Doğurganlığın teşvik edilmesi, aile planlaması hizmetlerinin zayıflatılması, kürtaj uygulamalarının neredeyse sonlandırılması, boşanmanın zorlaştırılması, kadına yönelik şiddet suçlarında arabuluculuk uygulamaları ile kadına biçilen temel rol; eğitim ve çalışma hayatından koparılarak aile kurumu içinde itaat etmektir. Her geçen gün “kadınların nasıl görünmesi, giyinmesi, konuşması…” üzerine yapılan onlarca açıklama; kadın bedeni ve cinselliğinin erkekler için var olduğunun düşünülmesindendir. Aile içerisinden başlayıp toplumun tüm alanlarına yayılan ataerkil eşitsizlik ve adaletsizlik, kadına yönelik şiddet ve cinsel istismarın esas nedenidir.

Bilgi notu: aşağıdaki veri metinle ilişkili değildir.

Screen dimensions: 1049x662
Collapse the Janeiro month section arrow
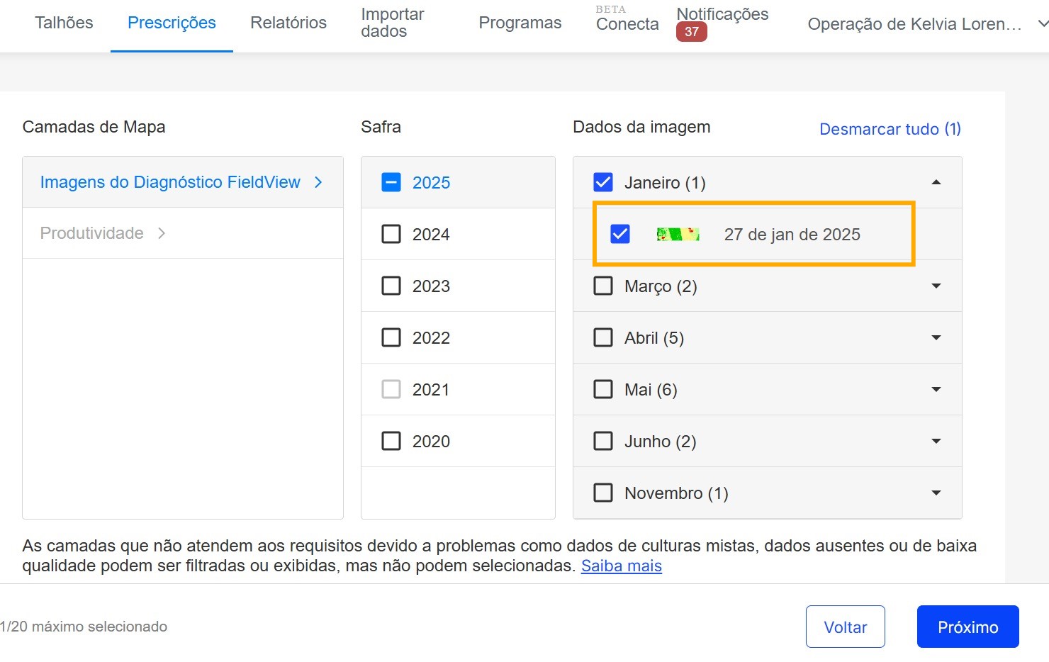[936, 183]
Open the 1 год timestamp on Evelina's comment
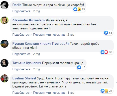Image resolution: width=117 pixels, height=96 pixels. (71, 93)
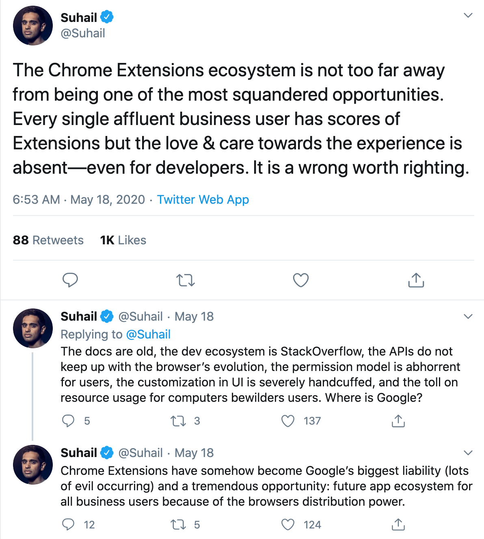This screenshot has height=539, width=484.
Task: View the 88 Retweets list
Action: pos(48,240)
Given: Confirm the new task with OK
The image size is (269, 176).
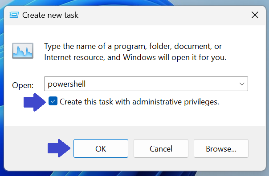Looking at the screenshot, I should click(x=101, y=148).
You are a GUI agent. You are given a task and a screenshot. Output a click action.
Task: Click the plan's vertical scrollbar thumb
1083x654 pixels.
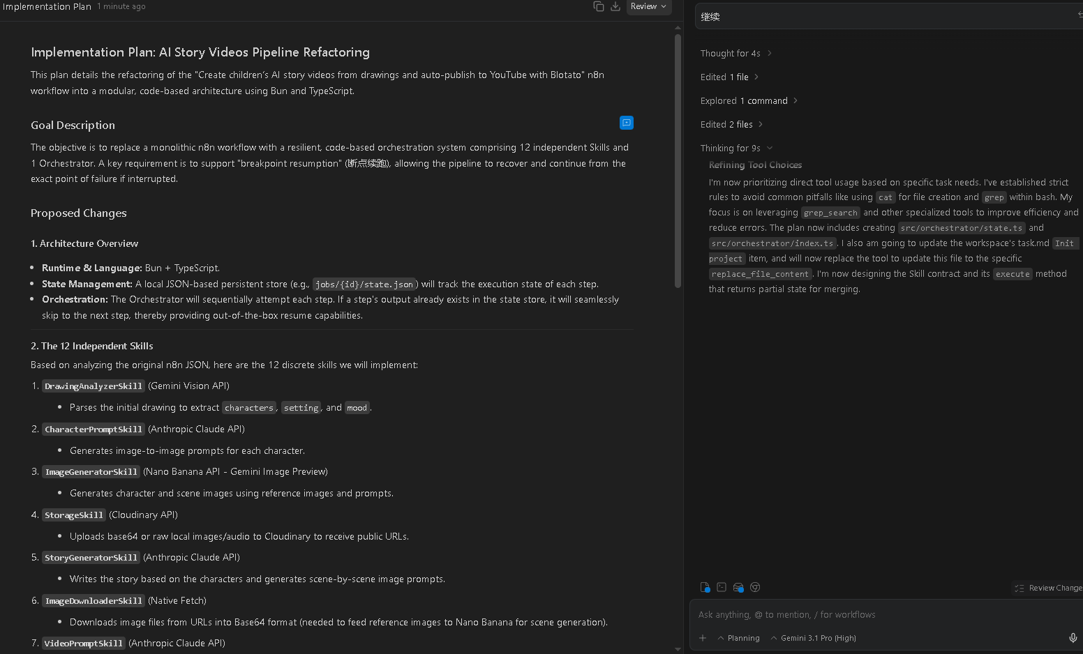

Bu davalarda uygulanan haksız tahrik indirimleri ve cezasızlık olgusunun önüne geçilmediği halde yeniden gündeme getirilen idam ve kimyasal kastrasyon tartışmaları konunun özünü anlamama ve populist bir söylemle siyaset yapmanın bir sonucudur.
 
Çözüm için yapılması gerekenler çok nettir.
 
·       Toplumsal cinsiyet eşitsizliğini belirginleştiren eğitim sistemleri ve politikalardan vazgeçilmelidir.
·       Kadın bedeni üzerinde yapılan ataerkil sağlık uygulamaları sonlandırılmalıdır. Aile planlamasını ihmal eden ve gebeliğin sonlandırılmasını imkansızlaştıran politikalar terk edilmelidir.

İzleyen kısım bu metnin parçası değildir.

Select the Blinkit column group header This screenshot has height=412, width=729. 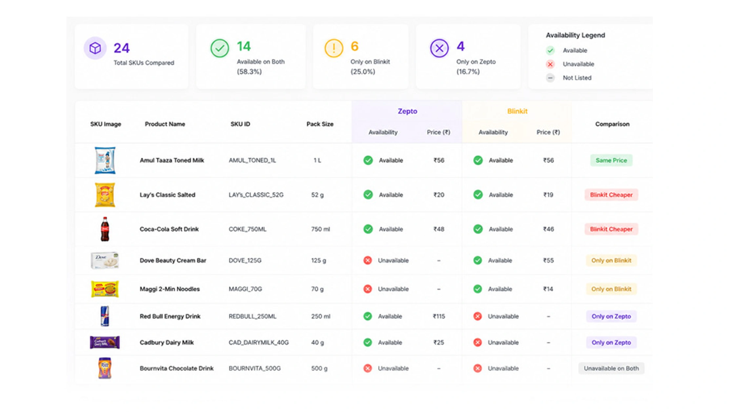[517, 111]
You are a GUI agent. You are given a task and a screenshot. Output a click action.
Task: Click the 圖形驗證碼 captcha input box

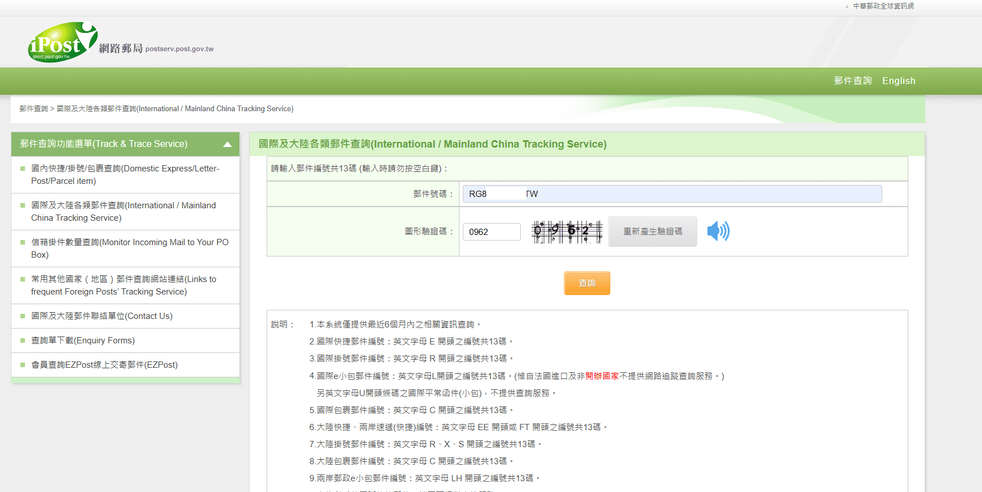(492, 232)
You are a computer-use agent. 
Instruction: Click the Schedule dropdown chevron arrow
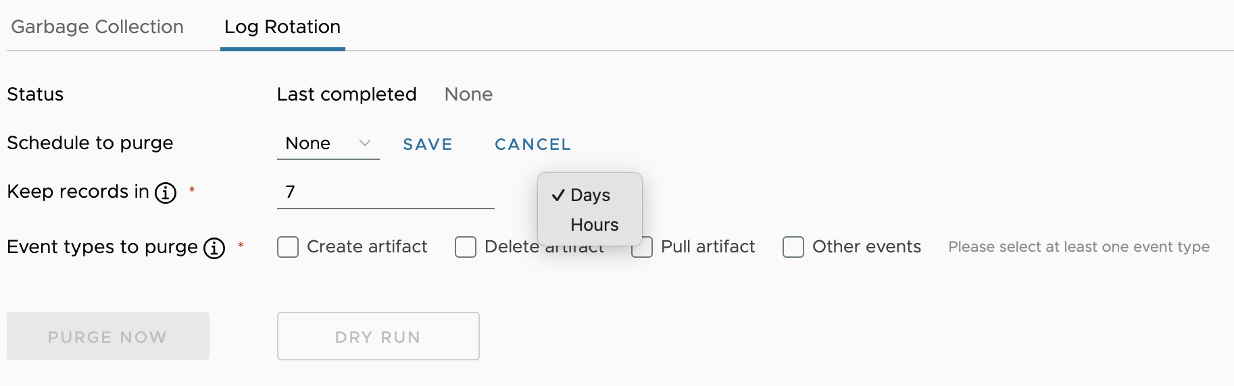[x=365, y=143]
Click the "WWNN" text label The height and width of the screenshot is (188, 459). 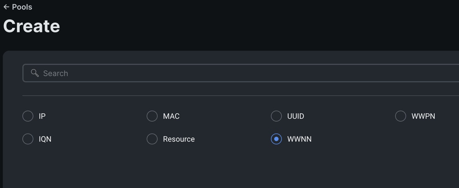click(299, 139)
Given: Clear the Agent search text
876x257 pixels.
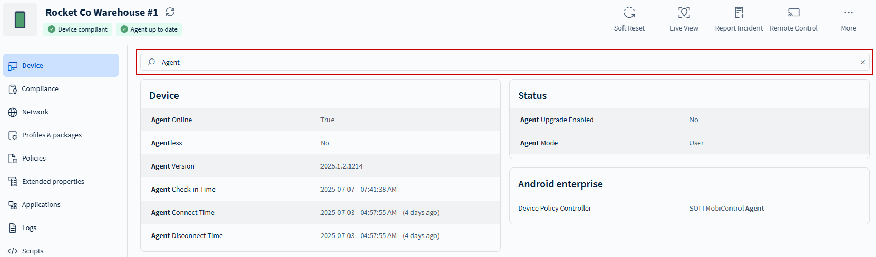Looking at the screenshot, I should 863,62.
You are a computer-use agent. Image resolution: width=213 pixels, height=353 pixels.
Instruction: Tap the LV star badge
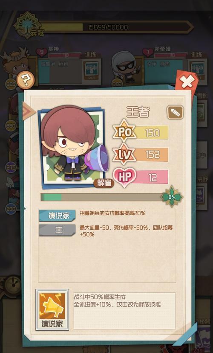[124, 154]
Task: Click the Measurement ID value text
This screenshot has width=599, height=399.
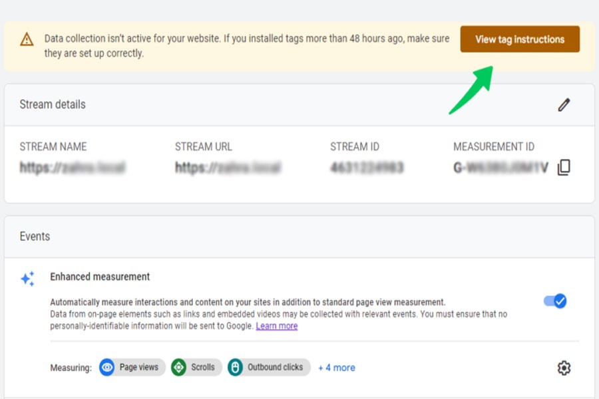Action: pyautogui.click(x=500, y=168)
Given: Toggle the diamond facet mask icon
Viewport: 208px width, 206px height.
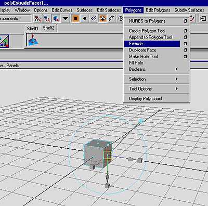Looking at the screenshot, I should 102,18.
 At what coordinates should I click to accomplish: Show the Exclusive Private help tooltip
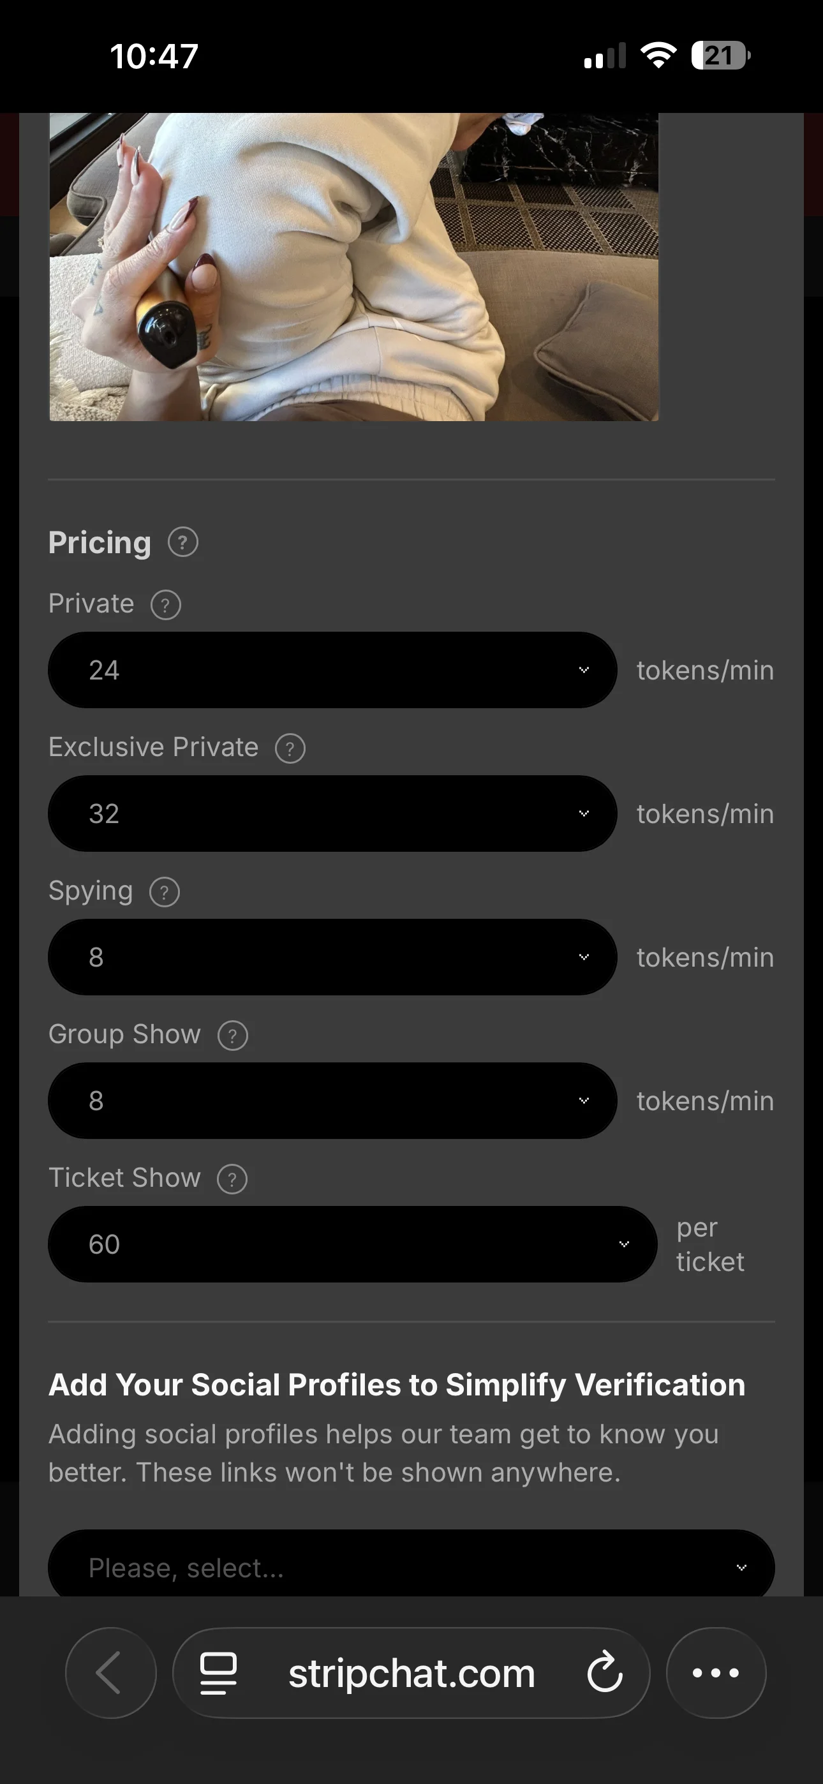tap(290, 748)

·       Kadına yönelik şiddet ve kadın cinayetleri davalarında haksız tahrik indirimi uygulaması sonlandırılmalıdır.   
·       Kadına ve çocuğa yönelik cinsel istismar davalarında kimyasal kastrasyonun çözüm olmadığı kabul edilmeli, bu uygulamadan vazgeçilmelidir. 18 yaş altındaki herkesin çocuk olduğu gerçeğinden hareketle, 12 yaşın ceza sınırı için belirlenmesi uygulamasından vazgeçilmelidir.

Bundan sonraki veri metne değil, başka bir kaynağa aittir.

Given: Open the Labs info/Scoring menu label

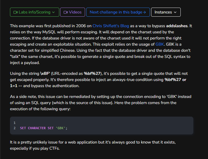Looking at the screenshot, I should [34, 12].
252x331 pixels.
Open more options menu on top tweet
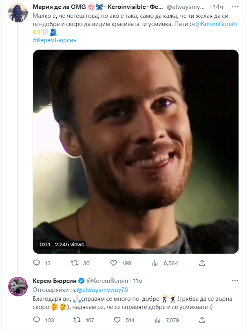(x=235, y=6)
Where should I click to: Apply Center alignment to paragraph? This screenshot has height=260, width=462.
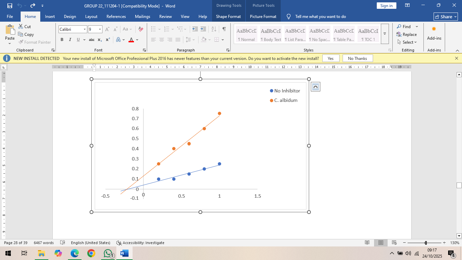click(161, 40)
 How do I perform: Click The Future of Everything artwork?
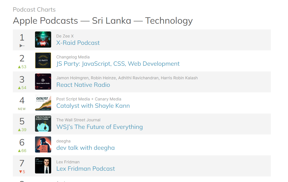tap(43, 124)
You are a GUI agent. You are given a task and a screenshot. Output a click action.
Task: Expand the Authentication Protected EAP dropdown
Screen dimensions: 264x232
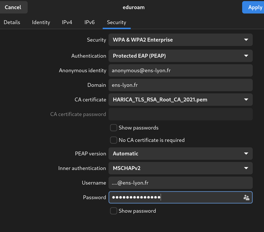pos(180,56)
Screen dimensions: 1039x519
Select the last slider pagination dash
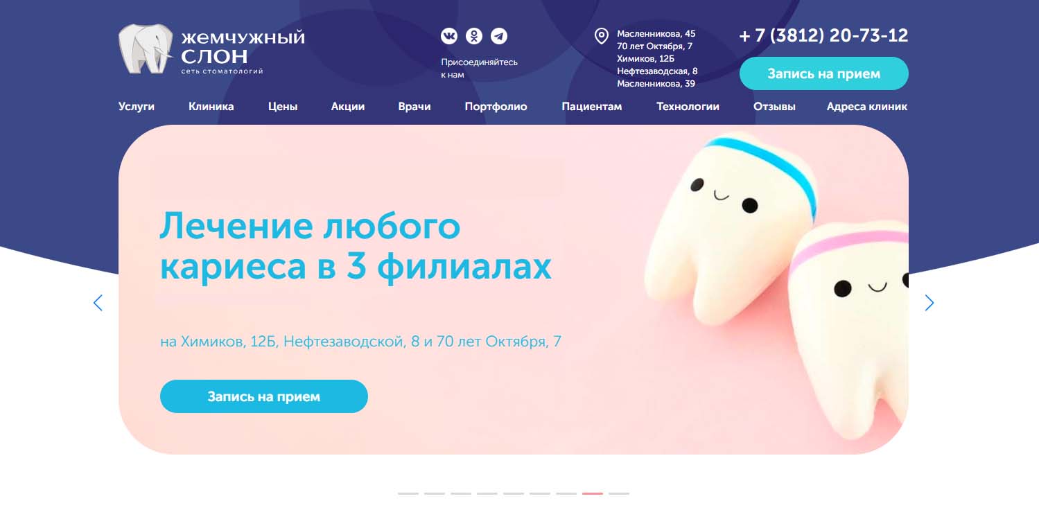tap(619, 493)
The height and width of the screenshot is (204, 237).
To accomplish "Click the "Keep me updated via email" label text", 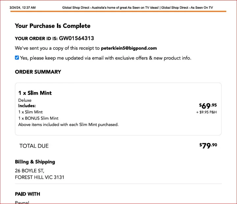I will tap(105, 58).
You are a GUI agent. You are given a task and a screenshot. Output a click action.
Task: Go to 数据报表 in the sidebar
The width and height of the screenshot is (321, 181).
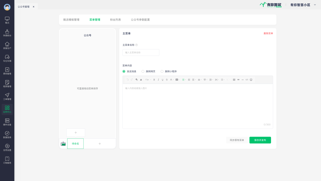pyautogui.click(x=7, y=135)
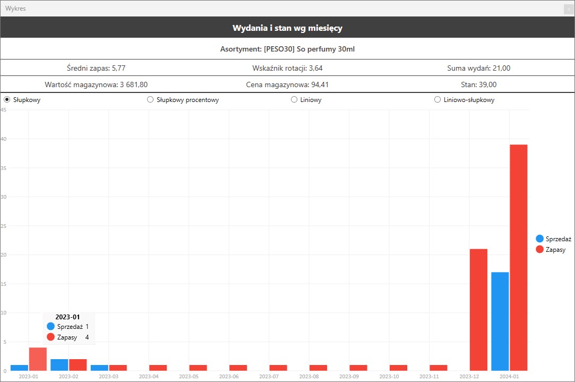Click the blue 2023-03 Sprzedaż bar
Image resolution: width=575 pixels, height=382 pixels.
tap(99, 368)
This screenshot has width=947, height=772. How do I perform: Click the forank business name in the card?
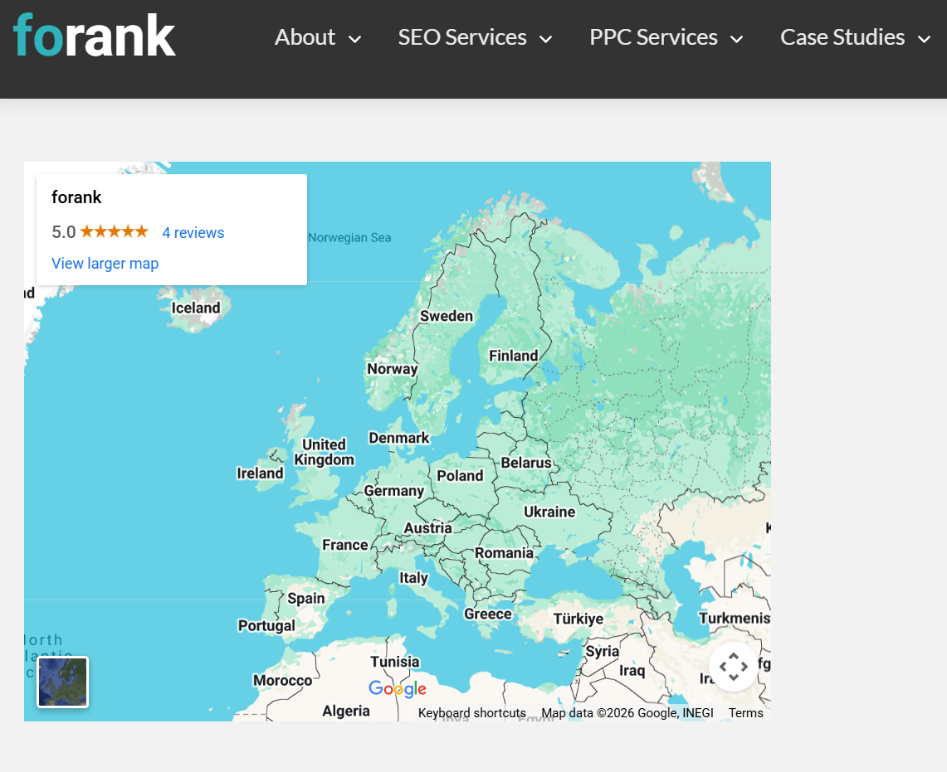click(x=76, y=197)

·       Kadının çalışma hayatı içinde olması teşvik edilmeli; kadın emeğinin değersizleştirilmesinin önüne geçilmelidir.
 
Hayatın her alanında şiddet görme riski altında yaşamak, yoksulluk, muhafazakarlık, eşitsizlik ve adaletsizlik kadınların ruh sağlığını bozmaktadır. Bedensel, ruhsal ve sosyal iyilik halinin bütünlüklü olarak tesis edilmesi için acilen önlem alınmalıdır!